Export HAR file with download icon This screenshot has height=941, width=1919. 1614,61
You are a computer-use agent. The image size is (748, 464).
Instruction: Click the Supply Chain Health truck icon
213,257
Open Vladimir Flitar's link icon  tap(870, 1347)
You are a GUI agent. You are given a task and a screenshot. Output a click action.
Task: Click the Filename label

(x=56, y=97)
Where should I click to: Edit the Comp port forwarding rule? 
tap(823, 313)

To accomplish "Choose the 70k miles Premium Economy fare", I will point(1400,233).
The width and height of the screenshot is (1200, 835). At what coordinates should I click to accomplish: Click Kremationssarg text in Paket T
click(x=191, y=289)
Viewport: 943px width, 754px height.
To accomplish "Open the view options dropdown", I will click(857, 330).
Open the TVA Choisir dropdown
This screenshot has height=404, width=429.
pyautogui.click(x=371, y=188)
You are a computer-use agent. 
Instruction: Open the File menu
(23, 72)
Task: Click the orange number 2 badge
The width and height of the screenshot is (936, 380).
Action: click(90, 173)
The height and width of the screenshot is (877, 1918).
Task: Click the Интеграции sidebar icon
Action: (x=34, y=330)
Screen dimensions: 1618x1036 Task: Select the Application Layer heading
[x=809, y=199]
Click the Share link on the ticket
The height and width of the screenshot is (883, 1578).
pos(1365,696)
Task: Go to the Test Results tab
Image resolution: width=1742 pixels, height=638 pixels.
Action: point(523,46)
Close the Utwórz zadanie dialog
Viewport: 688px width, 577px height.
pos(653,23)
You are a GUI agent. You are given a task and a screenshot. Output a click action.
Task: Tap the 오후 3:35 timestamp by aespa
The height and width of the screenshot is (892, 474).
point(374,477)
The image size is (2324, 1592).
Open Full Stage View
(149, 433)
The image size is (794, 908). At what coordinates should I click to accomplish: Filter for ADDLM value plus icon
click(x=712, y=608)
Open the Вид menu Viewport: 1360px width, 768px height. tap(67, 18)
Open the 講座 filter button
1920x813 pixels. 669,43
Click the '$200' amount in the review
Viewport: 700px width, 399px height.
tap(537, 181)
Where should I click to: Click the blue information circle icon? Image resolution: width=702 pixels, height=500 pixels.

**Goal**
Update the listing above by changing every "Instruction" to "Goal" and leaving everything else as it is.

**Answer for the task**
Export HAR file with download icon This screenshot has height=941, width=1919. 1614,61
You are a computer-use agent. The image size is (748, 464).
Goal: Click the Supply Chain Health truck icon
213,257
Open Vladimir Flitar's link icon  tap(870, 1347)
You are a GUI agent. You are given a task and a screenshot. Output a click action.
Task: Click the Filename label

(x=56, y=97)
Where should I click to: Edit the Comp port forwarding rule? 
tap(823, 313)

To accomplish "Choose the 70k miles Premium Economy fare", I will point(1400,233).
The width and height of the screenshot is (1200, 835). At what coordinates should I click to accomplish: Click Kremationssarg text in Paket T
click(x=191, y=289)
Viewport: 943px width, 754px height.
To accomplish "Open the view options dropdown", I will click(857, 330).
Open the TVA Choisir dropdown
This screenshot has height=404, width=429.
pyautogui.click(x=371, y=188)
You are a computer-use agent. 
Goal: Open the File menu
(23, 72)
Task: Click the orange number 2 badge
The width and height of the screenshot is (936, 380).
Action: click(90, 173)
The height and width of the screenshot is (877, 1918).
Task: Click the Интеграции sidebar icon
Action: (x=34, y=330)
Screen dimensions: 1618x1036 Task: Select the Application Layer heading
[x=809, y=199]
Click the Share link on the ticket
The height and width of the screenshot is (883, 1578).
pos(1365,696)
Task: Go to the Test Results tab
Image resolution: width=1742 pixels, height=638 pixels.
Action: point(523,46)
Close the Utwórz zadanie dialog
Viewport: 688px width, 577px height.
pos(653,23)
You are a GUI agent. You are given a task and a screenshot. Output a click action.
Task: Tap the 오후 3:35 timestamp by aespa
The height and width of the screenshot is (892, 474).
point(374,477)
The image size is (2324, 1592).
Open Full Stage View
(149, 433)
The image size is (794, 908). At what coordinates should I click to accomplish: Filter for ADDLM value plus icon
click(x=712, y=608)
Open the Вид menu Viewport: 1360px width, 768px height. tap(67, 18)
Open the 講座 filter button
1920x813 pixels. 669,43
Click the '$200' amount in the review
Viewport: 700px width, 399px height.
tap(537, 181)
Where should I click to: Click the blue information circle icon? Image resolution: width=702 pixels, height=500 pixels.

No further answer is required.